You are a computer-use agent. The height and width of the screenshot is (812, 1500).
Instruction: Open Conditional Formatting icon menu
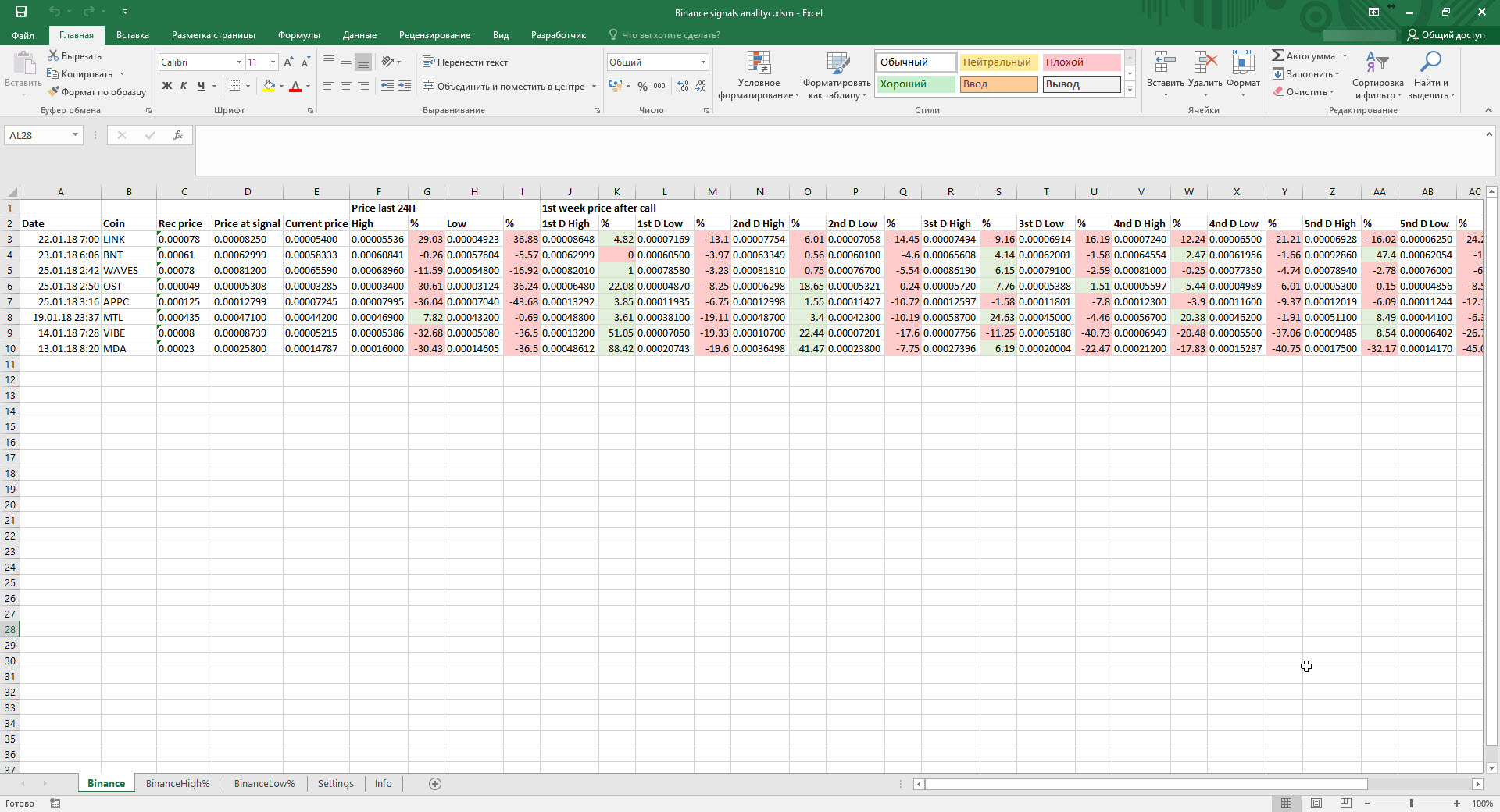pos(759,64)
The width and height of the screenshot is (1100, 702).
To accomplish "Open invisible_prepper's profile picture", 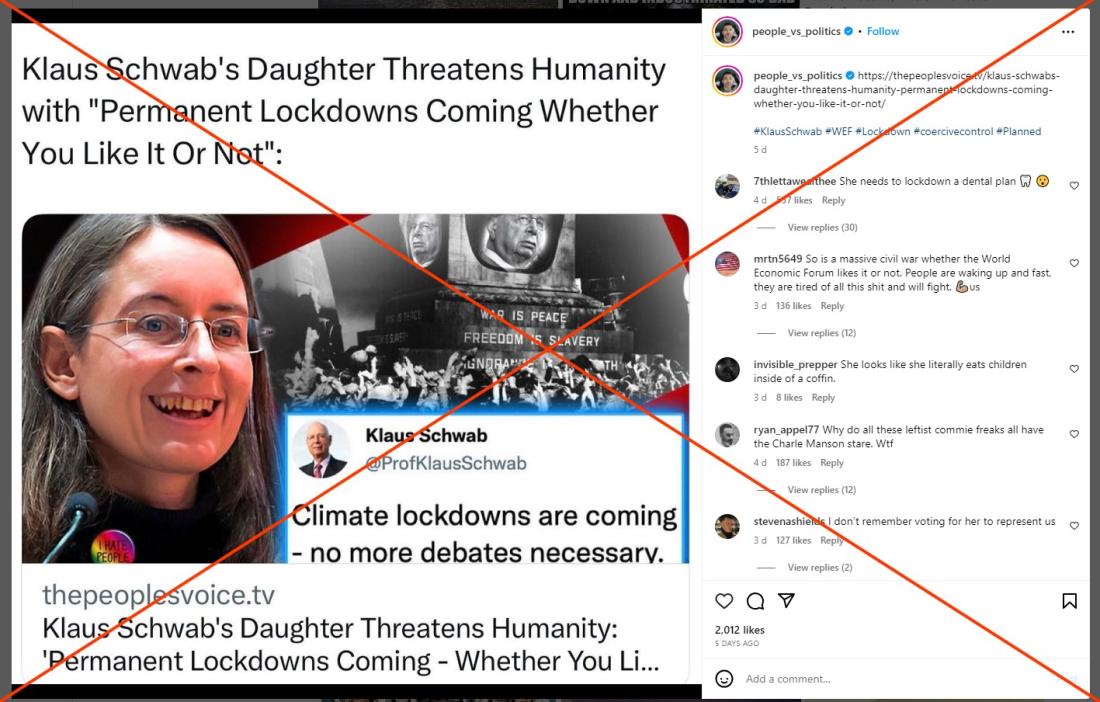I will point(727,370).
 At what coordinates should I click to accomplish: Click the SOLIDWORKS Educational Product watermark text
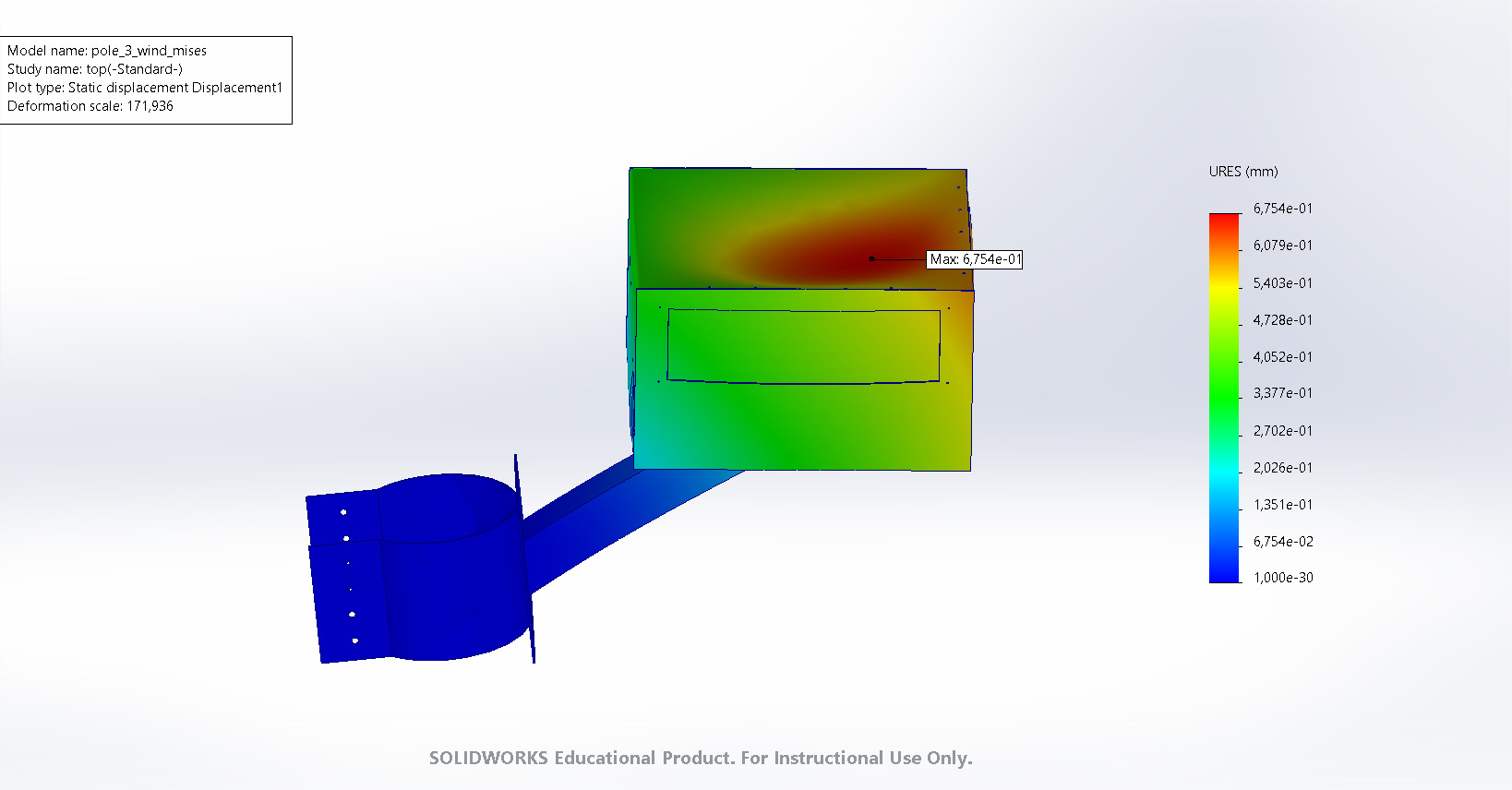(701, 758)
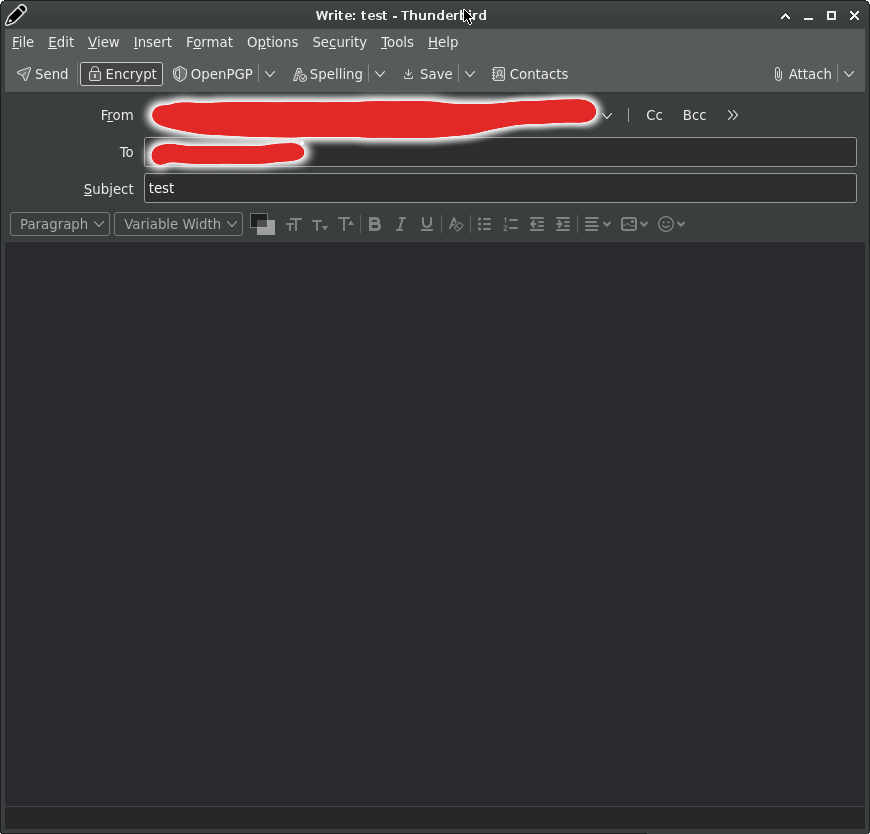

------------------------------------------------------------

ABOUT THIS EXERCISE =
Only lines holding the word "height" are wanted, so copy each of them from the records above.

RESULT =
You are a computer-use agent. The height and width of the screenshot is (812, 1500).
The width and height of the screenshot is (1100, 702).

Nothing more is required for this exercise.